**Given data:**

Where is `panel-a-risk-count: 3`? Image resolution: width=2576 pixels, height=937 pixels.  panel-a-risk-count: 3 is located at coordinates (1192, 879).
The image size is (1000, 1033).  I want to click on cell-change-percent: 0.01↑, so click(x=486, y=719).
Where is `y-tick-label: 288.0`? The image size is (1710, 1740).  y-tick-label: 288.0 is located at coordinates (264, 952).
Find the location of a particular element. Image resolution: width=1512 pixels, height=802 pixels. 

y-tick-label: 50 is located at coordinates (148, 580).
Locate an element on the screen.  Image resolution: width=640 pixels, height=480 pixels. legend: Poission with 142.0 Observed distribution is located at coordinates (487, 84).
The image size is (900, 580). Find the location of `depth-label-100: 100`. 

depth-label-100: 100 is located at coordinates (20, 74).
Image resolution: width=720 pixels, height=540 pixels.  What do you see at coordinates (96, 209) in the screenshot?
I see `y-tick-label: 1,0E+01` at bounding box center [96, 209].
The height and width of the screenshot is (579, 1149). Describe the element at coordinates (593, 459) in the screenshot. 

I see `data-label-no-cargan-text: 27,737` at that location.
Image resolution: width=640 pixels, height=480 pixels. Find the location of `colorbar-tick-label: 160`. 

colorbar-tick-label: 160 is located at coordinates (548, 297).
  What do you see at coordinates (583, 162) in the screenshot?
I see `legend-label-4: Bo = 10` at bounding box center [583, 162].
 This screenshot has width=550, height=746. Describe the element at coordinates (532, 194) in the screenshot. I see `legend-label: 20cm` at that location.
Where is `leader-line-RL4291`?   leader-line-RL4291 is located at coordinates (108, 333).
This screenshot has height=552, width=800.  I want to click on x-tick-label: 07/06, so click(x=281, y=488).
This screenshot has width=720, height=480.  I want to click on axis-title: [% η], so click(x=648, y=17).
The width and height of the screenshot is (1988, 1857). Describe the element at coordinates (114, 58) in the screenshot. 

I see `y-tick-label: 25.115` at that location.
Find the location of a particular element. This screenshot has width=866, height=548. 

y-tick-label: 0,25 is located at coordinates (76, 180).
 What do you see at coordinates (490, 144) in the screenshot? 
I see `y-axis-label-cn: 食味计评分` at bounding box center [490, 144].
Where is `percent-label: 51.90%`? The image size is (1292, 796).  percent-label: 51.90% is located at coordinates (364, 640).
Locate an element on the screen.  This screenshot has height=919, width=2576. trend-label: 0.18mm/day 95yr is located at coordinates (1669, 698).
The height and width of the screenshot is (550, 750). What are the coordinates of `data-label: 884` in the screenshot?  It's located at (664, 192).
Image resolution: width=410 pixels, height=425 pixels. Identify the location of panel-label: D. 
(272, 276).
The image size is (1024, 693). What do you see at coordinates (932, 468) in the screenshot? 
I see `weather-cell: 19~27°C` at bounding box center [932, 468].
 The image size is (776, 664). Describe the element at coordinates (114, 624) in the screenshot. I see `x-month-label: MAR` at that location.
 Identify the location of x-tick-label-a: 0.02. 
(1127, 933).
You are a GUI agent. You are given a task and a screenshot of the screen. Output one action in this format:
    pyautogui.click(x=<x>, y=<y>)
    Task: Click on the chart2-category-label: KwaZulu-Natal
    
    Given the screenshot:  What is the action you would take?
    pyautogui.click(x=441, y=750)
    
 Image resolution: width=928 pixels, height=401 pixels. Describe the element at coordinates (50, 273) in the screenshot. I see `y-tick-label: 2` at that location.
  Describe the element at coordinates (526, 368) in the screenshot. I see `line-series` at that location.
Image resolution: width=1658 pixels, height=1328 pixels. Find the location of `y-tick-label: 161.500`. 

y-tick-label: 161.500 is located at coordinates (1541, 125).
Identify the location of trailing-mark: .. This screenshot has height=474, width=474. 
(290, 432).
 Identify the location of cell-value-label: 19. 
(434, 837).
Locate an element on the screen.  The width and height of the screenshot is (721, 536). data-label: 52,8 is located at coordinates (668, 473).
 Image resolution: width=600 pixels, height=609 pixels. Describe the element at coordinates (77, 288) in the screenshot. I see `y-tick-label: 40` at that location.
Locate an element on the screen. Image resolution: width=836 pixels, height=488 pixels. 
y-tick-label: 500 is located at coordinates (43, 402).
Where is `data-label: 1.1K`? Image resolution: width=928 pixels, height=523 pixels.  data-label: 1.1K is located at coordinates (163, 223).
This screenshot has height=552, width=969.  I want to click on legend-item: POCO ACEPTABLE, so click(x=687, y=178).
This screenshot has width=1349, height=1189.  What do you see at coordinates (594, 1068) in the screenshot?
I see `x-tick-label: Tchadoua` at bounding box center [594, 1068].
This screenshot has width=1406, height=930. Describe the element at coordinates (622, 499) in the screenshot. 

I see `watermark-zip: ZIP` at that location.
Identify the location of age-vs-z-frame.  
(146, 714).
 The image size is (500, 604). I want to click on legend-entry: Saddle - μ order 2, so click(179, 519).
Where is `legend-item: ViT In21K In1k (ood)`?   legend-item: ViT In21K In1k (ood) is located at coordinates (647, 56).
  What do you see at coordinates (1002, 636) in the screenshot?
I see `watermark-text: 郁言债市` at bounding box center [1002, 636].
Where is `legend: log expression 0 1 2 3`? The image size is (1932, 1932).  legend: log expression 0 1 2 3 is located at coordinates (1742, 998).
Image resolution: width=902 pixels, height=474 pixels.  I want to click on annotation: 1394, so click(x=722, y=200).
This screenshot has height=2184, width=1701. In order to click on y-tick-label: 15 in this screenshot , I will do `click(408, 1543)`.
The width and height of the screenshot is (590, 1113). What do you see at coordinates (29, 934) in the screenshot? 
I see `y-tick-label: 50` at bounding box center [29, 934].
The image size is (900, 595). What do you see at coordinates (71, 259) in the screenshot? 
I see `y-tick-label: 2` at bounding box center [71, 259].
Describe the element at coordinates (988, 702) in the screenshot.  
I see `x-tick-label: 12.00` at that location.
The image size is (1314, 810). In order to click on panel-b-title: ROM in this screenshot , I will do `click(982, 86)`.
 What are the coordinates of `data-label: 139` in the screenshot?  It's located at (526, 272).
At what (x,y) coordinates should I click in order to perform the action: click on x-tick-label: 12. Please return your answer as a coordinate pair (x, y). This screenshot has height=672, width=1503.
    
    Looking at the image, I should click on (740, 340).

**What you need to do:** Find each line above that contains the string "panel" and copy every such line in full.

**Problem solution:**
Where is `panel-a-risk-count: 3`? Image resolution: width=2576 pixels, height=937 pixels.  panel-a-risk-count: 3 is located at coordinates (1192, 879).
Image resolution: width=410 pixels, height=425 pixels. Identify the location of panel-label: D. 
The image size is (1314, 810). In order to click on panel-b-title: ROM in this screenshot , I will do `click(982, 86)`.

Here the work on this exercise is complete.